In the copy you make of the entries, no picture should appear, and every word must match.

## Task input
= Beginning of Section =
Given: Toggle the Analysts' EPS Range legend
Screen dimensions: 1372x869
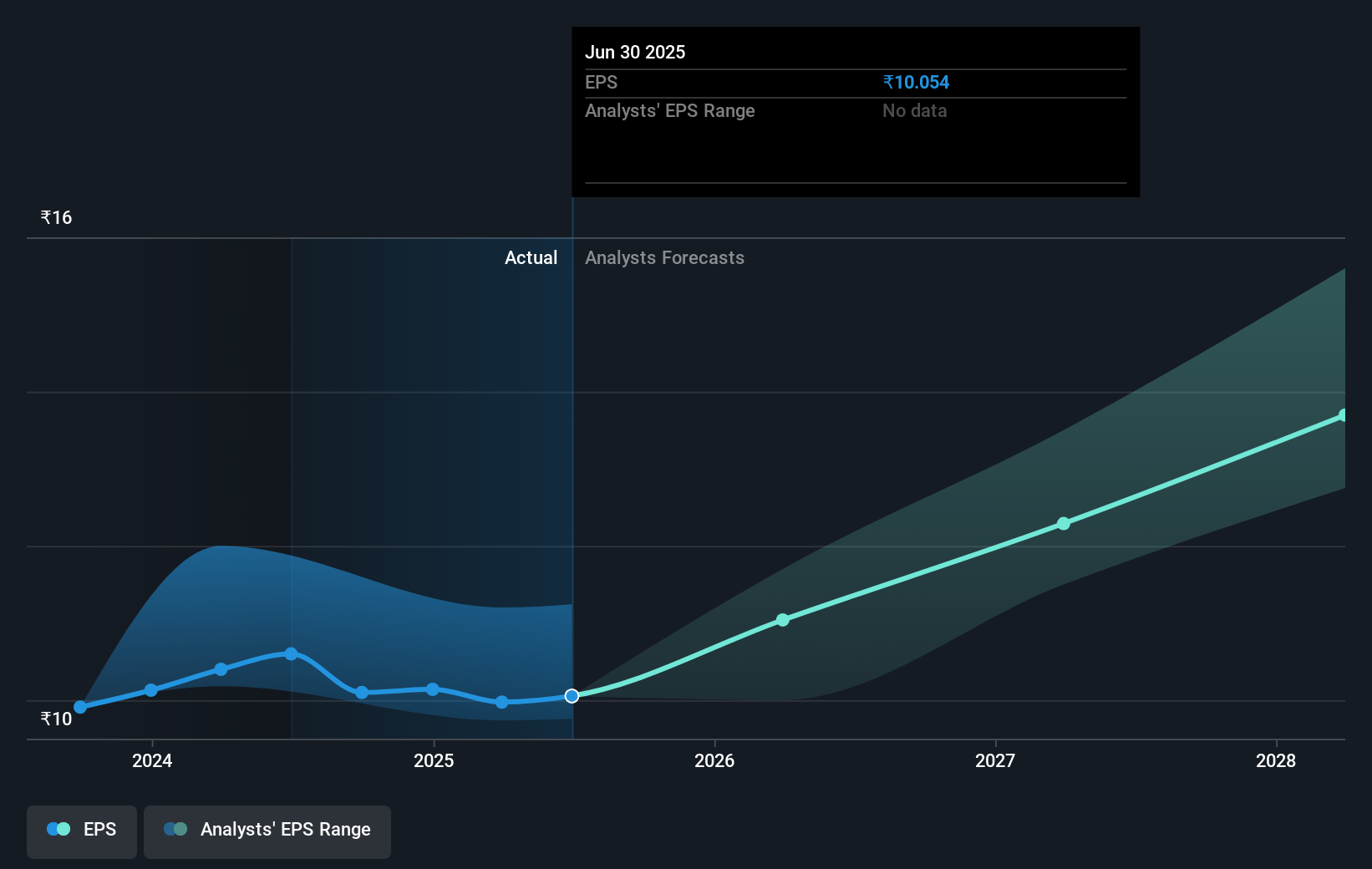Looking at the screenshot, I should pyautogui.click(x=267, y=831).
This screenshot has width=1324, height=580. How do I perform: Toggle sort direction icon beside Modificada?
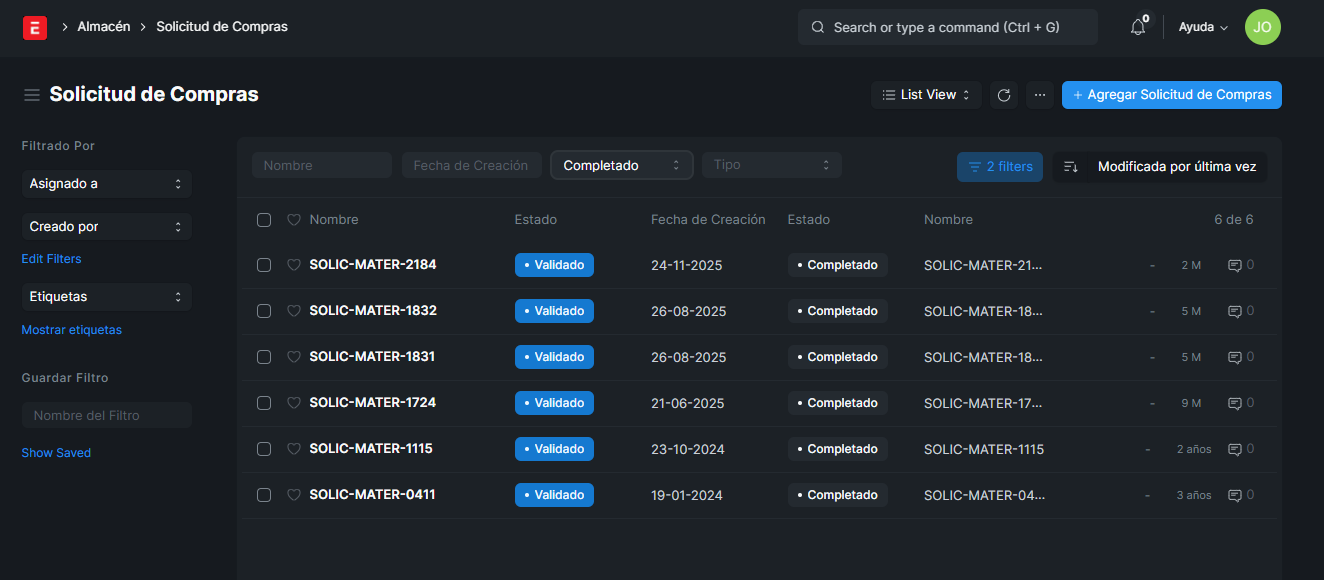(1070, 167)
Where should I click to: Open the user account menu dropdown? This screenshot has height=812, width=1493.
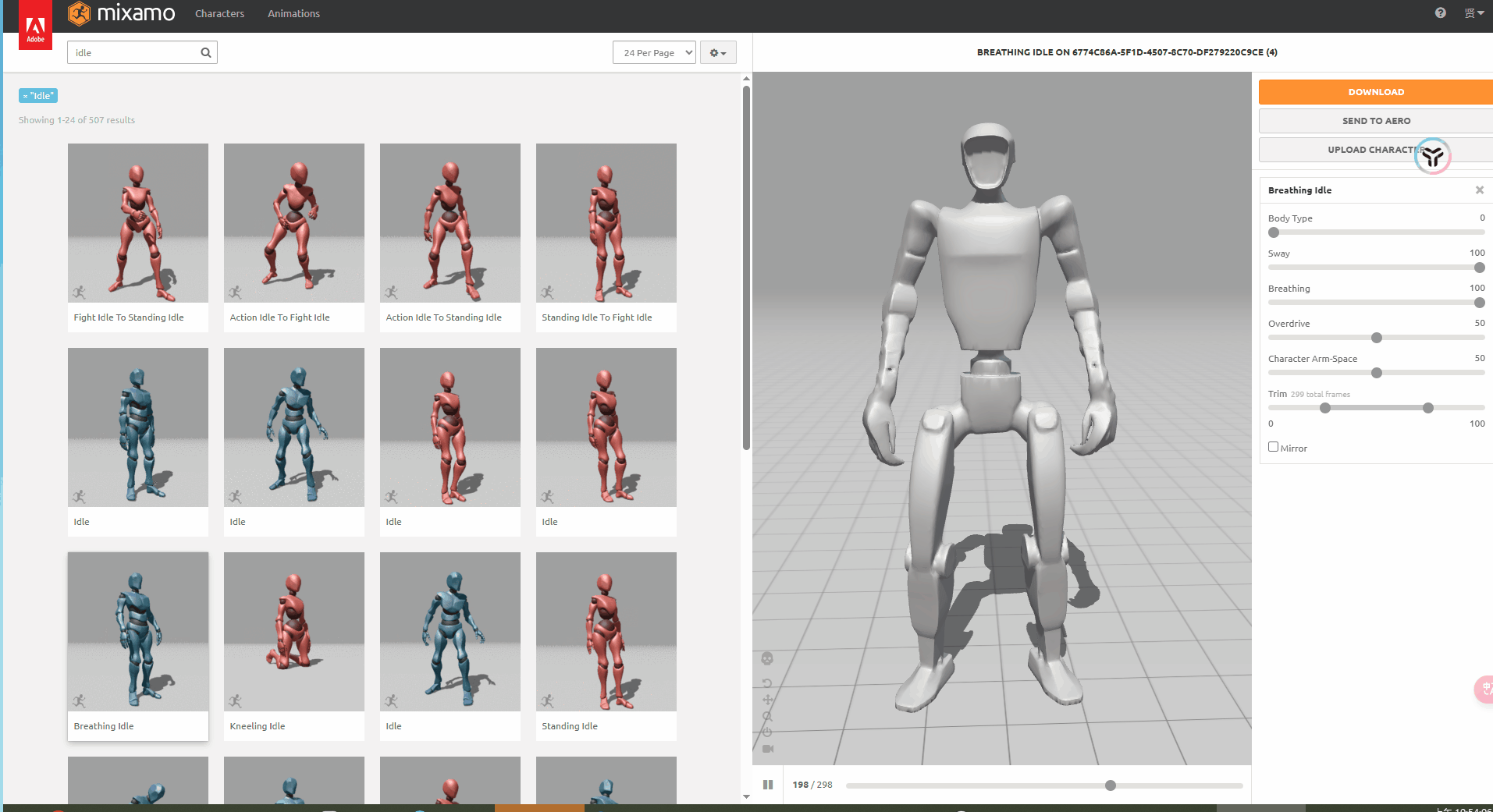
= End of Section =
## Result for this exercise
Given: Toggle the Analysts' EPS Range legend
Screen dimensions: 1372x869
Looking at the screenshot, I should pyautogui.click(x=267, y=831).
This screenshot has width=1324, height=580. How do I perform: Toggle sort direction icon beside Modificada?
(1070, 167)
Where should I click to: Open the user account menu dropdown? This screenshot has height=812, width=1493.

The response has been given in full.